MILAN — In the same week Europe opens up its borders to 15 international countries, gradually lifting the travel restrictions imposed by the COVID-19 pandemic, Rocco Forte Hotels revealed plans to open a new five-star hotel on Milan’s tony thoroughfare Via della Spiga under The Carlton Milano banner. This is the first hotel in the city for the luxury operator and is a sign of hope for Milan, whose tourism has been severely impacted by the health emergency.
Rocco Forte Hotels, which operates 13 units in key tourist destinations including Rome and Florence in Italy, as well as London, Berlin and St. Petersburg, among others, has struck a deal with Reale Immobili SpA, which owns the building housing the Baglioni Hotel Carlton. The latter is best known for its Baretto restaurant, a draw for fashion insiders and Milan’s financial honchos.
After a renovation, which is slated to start next year and is being spearheaded by interior designers Paolo Moschino and Philip Vergeylen, the unit will include around 70 rooms and suites, a restaurant and a lounge bar, in addition to a wellness center and a rooftop bar. The two companies said the ground floor would house a shopping arcade with a number of stores from still undisclosed Made in Italy brands.
The opening of The Carlton Milano is scheduled for the beginning of 2023.
“Milan is a destination allowing ambitious exchanges with a range of different clients. The business and leisure segments are very promising, both with the locals and foreigners. We’re excited to bring our vision of luxury and quality here,” said Sir Rocco Forte, founder and chairman of the company he established with his sister Olga Polizzi in 1996.
Through the opening of the Milan unit, the company — which will also add two hotels in Shanghai and Palermo, Italy, next spring — will up its hotel count to 16.
“Our mission is to value and preserve the real estate of Reale Group, made of iconic and prestigious buildings,” noted Alberto Ramella, general manager of Reale Immobili SpA. “This intervention will offer to Milan the opportunity to increase its lodging count also in view of the 2026 Winter Olympics and the number of international events that animate the city each year and increasingly more frequently.”
Coinciding with the 2015 Universal Exposition, or “Expo,” Milan started enjoying a renaissance, becoming one of the key European destinations, drawing international tourists and teeming with events. The COVID-19 outbreak and the following travel bans and restrictions stalled the arrival of tourists, which, according to Italy’s National Institute for Statistics ISTAT, were expected to total 81 million in the March to May period prior to the pandemic.

## DATA PROVIDED:
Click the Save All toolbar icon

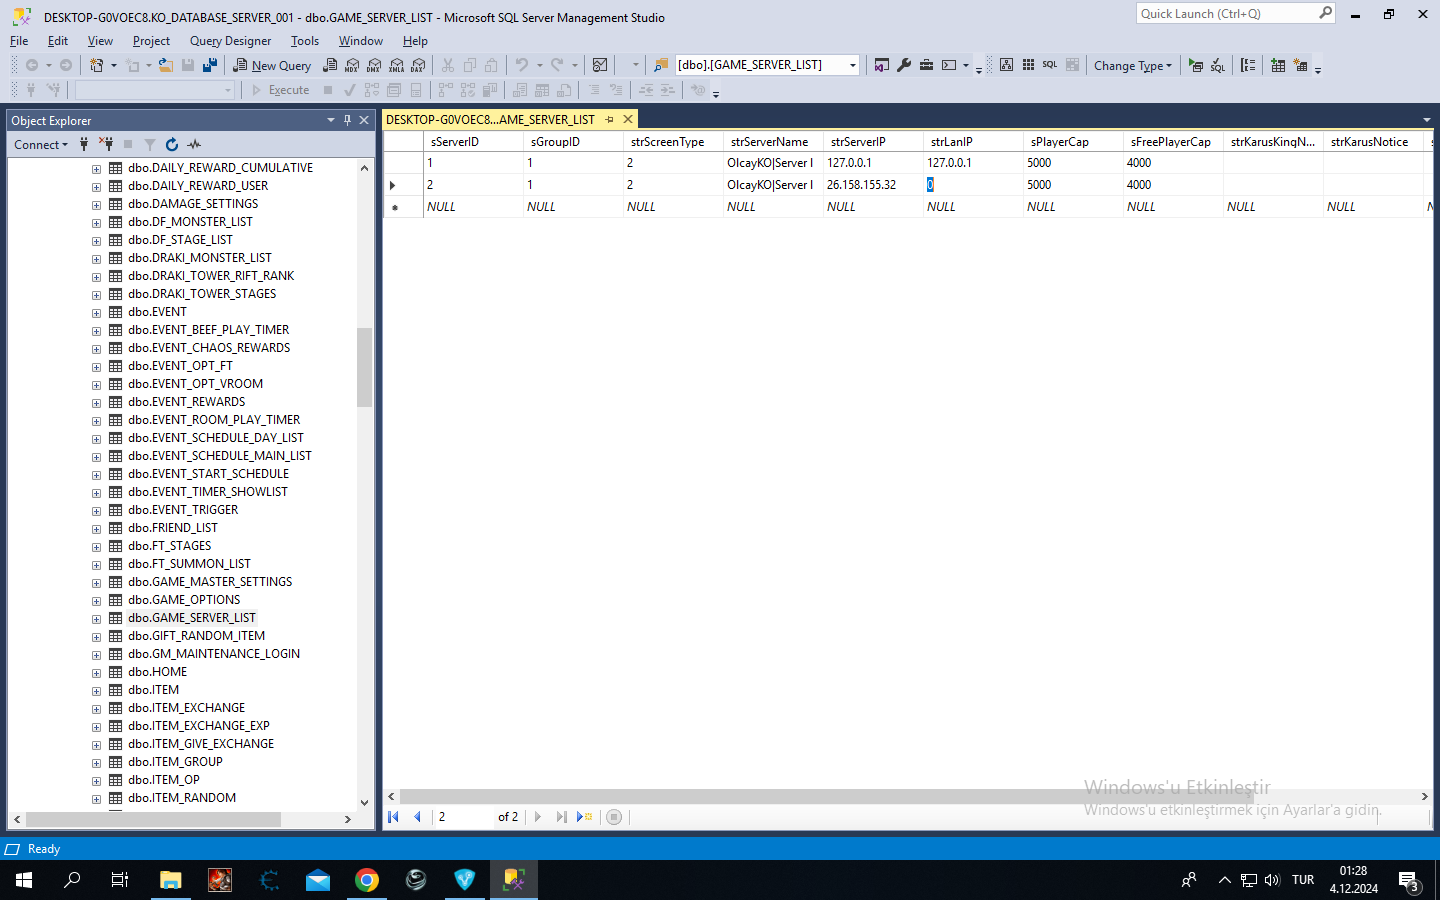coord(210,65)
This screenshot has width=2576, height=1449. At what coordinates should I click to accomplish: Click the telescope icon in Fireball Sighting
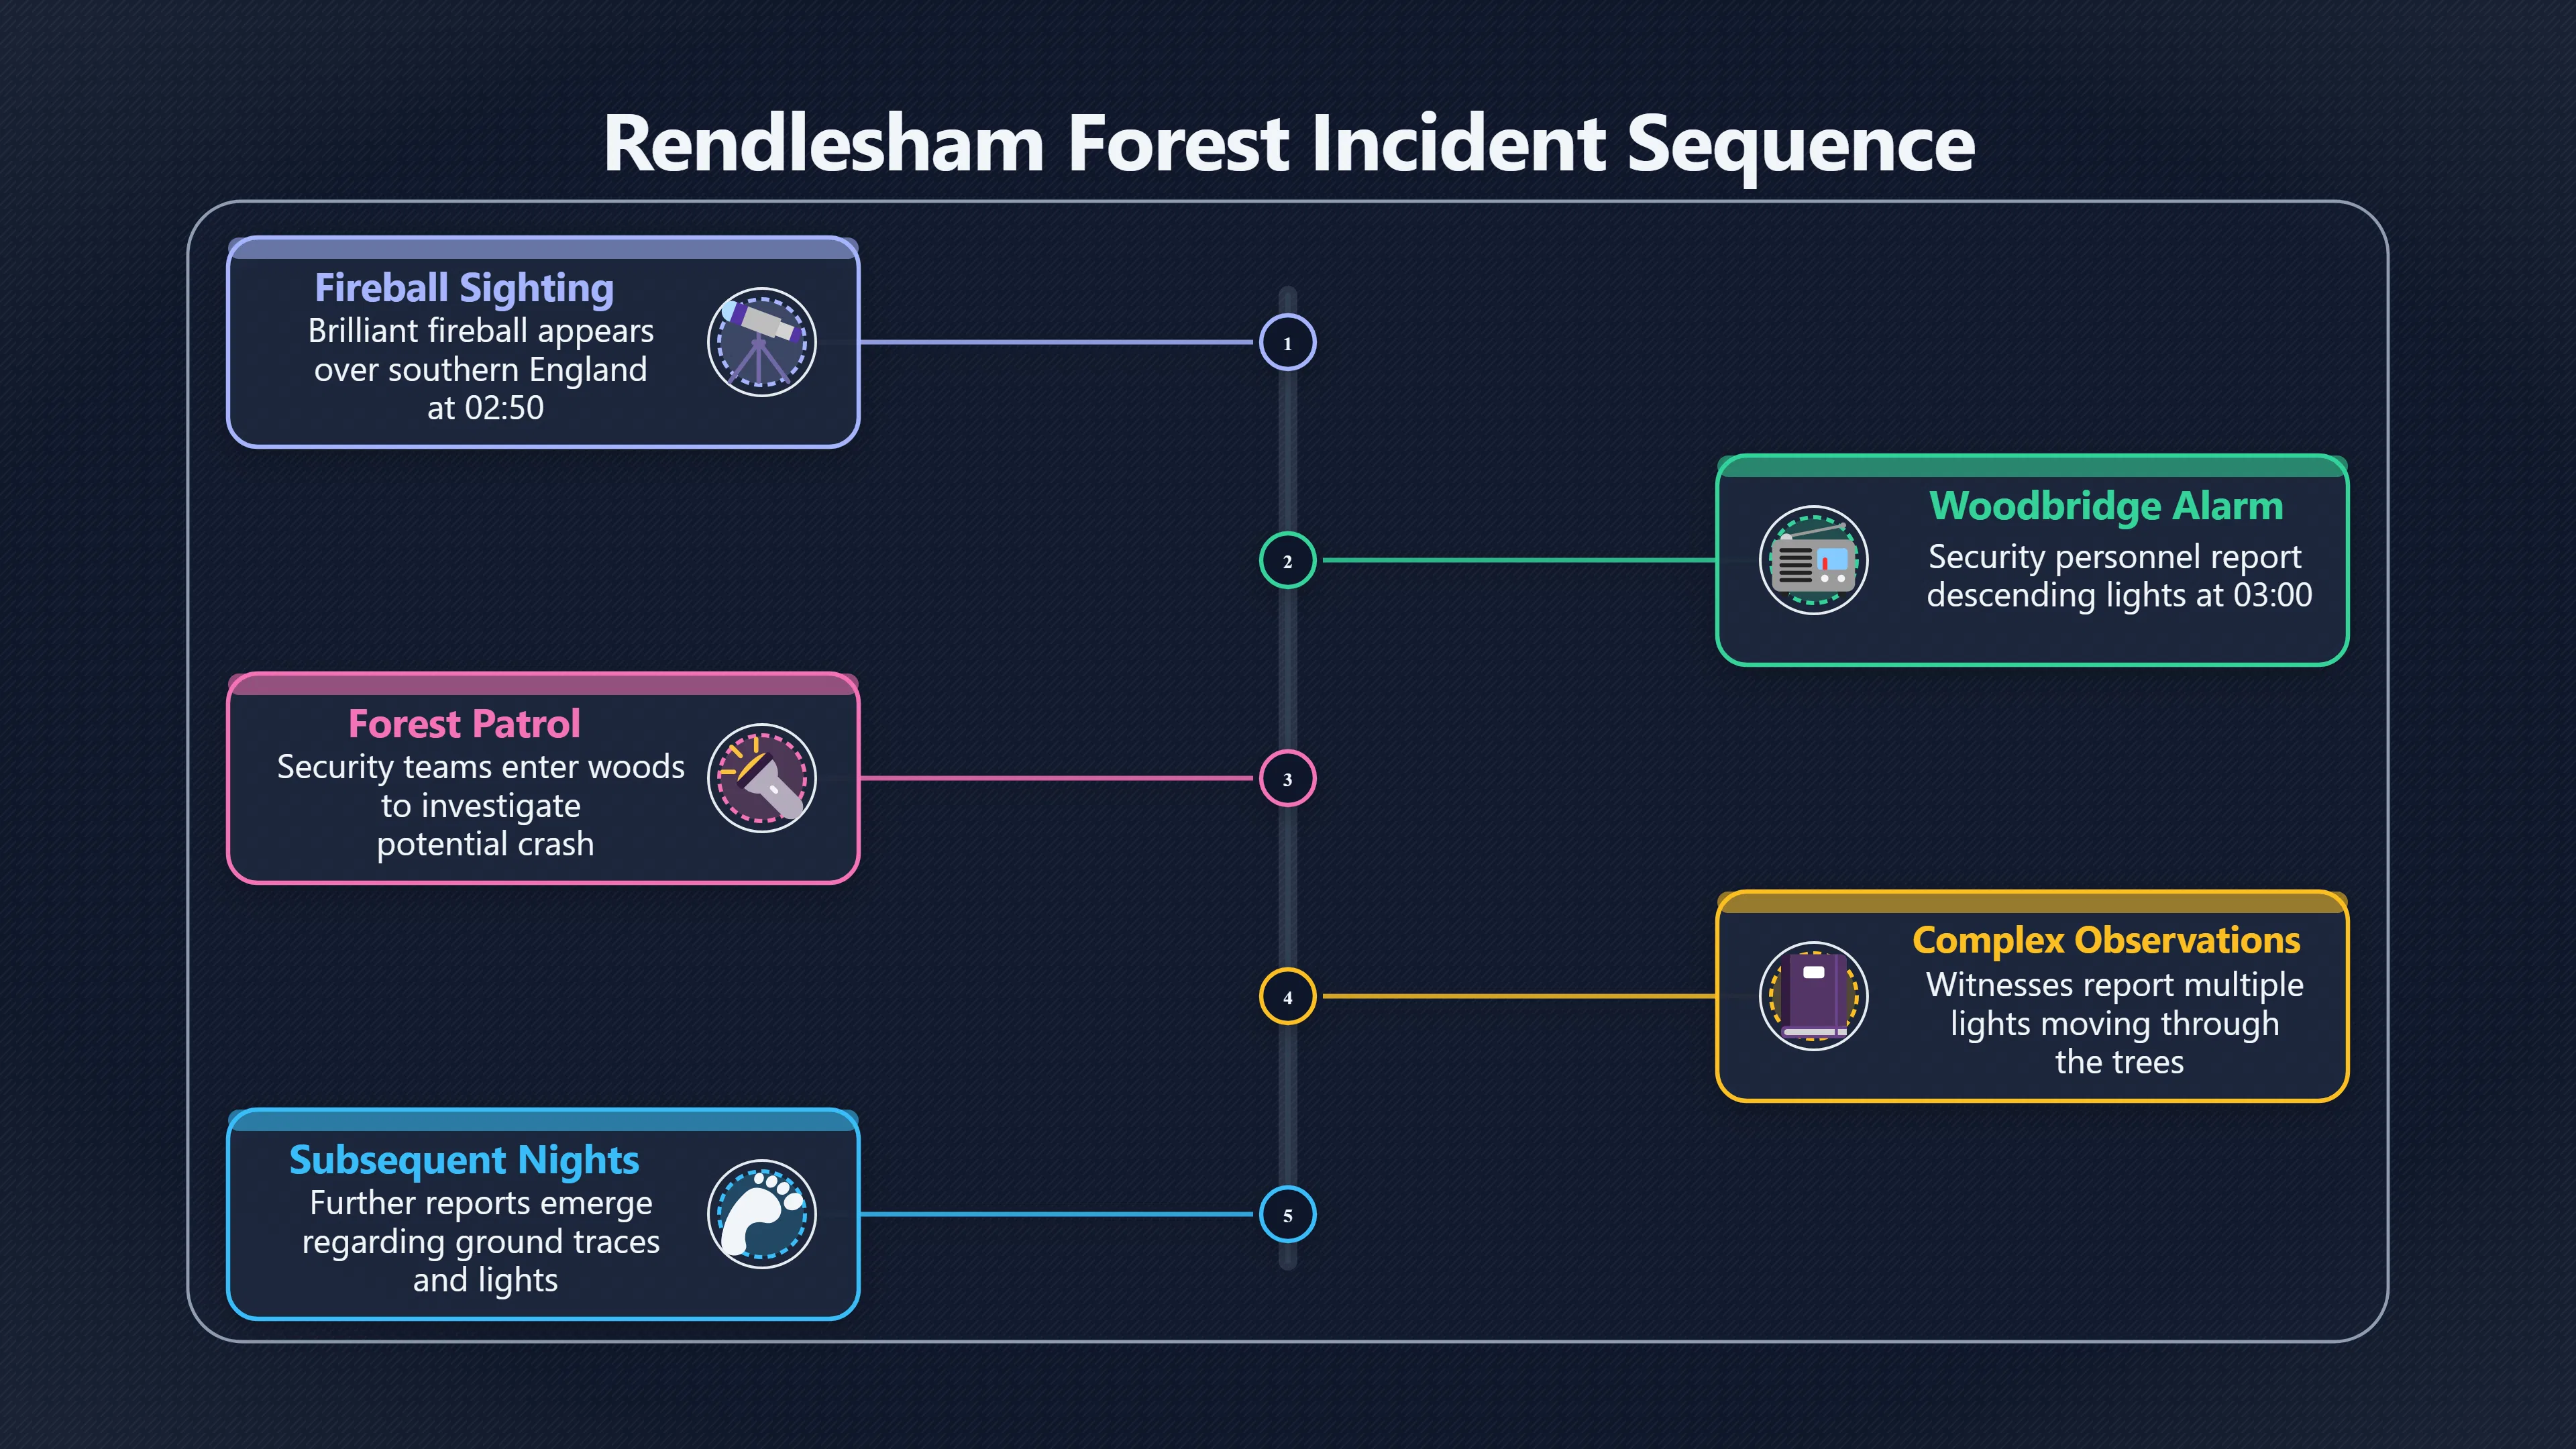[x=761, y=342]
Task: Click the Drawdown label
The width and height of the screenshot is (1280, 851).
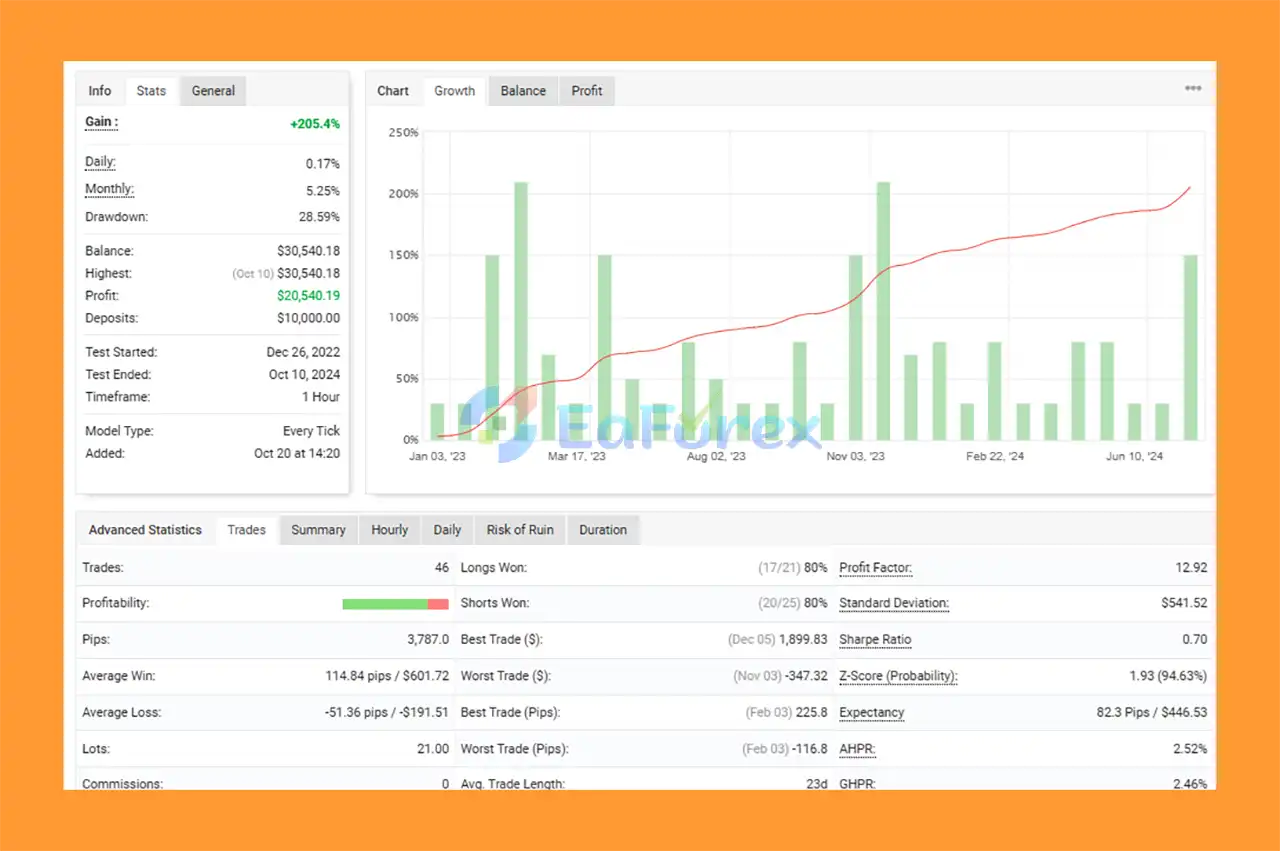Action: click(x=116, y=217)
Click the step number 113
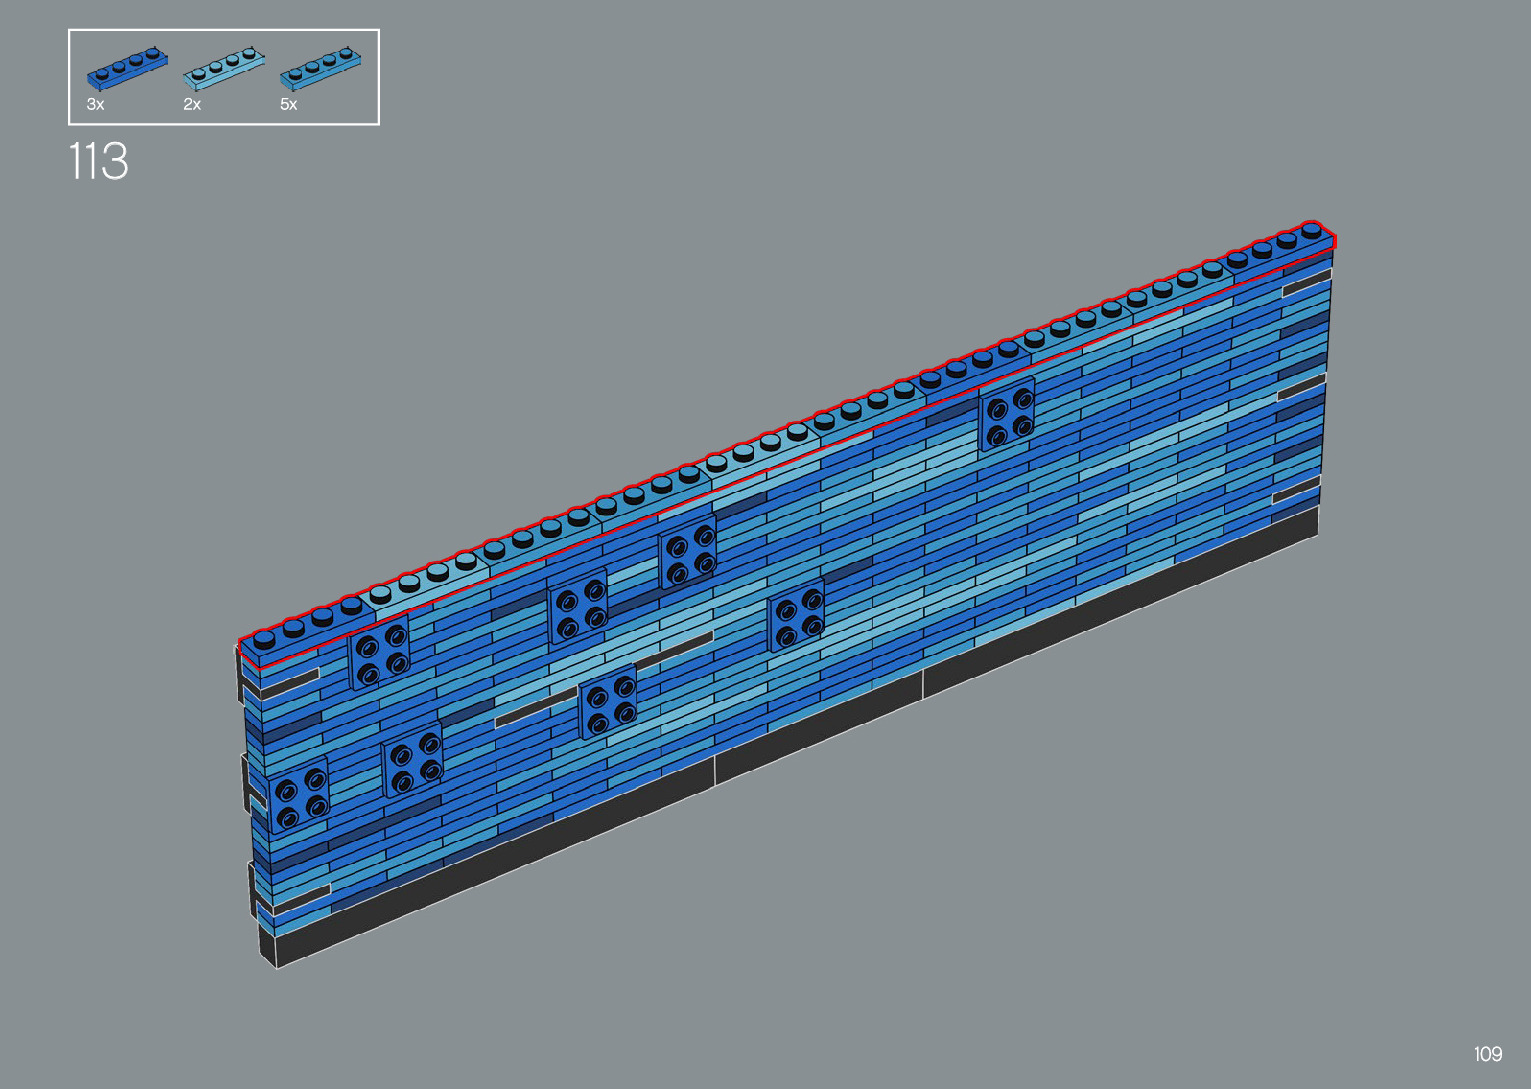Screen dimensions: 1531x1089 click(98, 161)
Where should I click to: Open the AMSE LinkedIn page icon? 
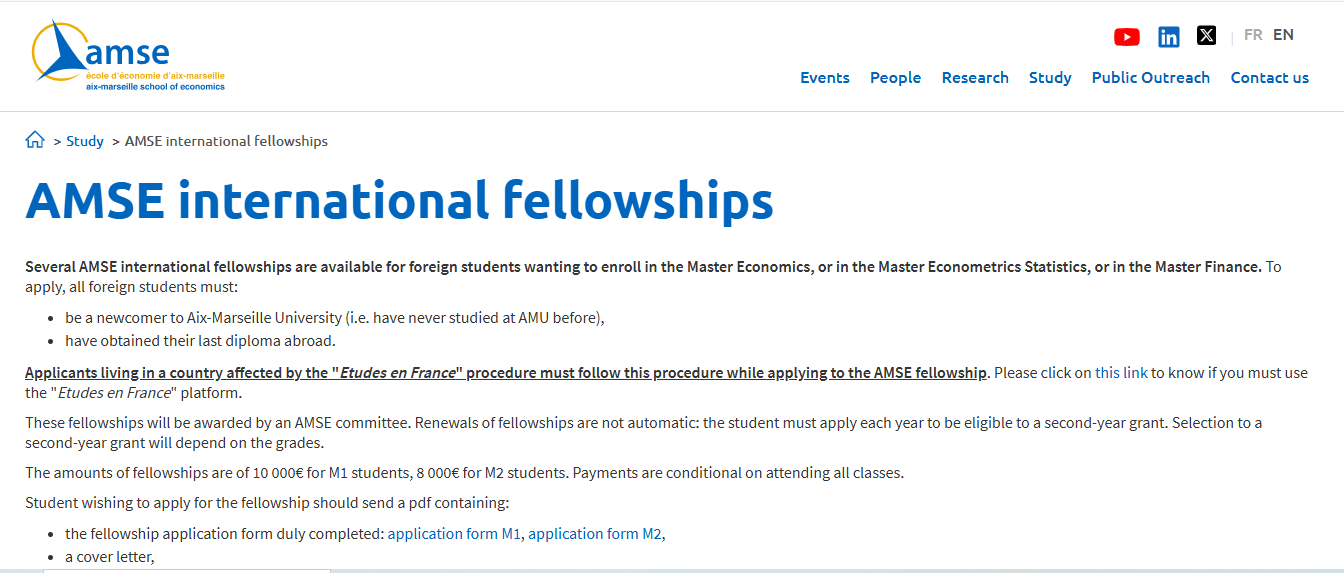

## USING THE INFORMATION:
- a) According to the Carlton Milano article, when is the hotel scheduled to open?
- b) Could you render this sentence from the Carlton Milano article in Spanish: "This is the first hotel in the city for the luxury operator and is a sign of hope for Milan, whose tourism has been severely impacted by the health emergency."
You can leave the entries aside; they aren't needed.

## SOLUTIONS TO THE TASKS:
- a) At the beginning of 2023.

- b) Este es el primer hotel en la ciudad para el operador de lujo y es una señal de esperanza para Milán, cuyo turismo se ha visto gravemente afectado por la emergencia sanitaria.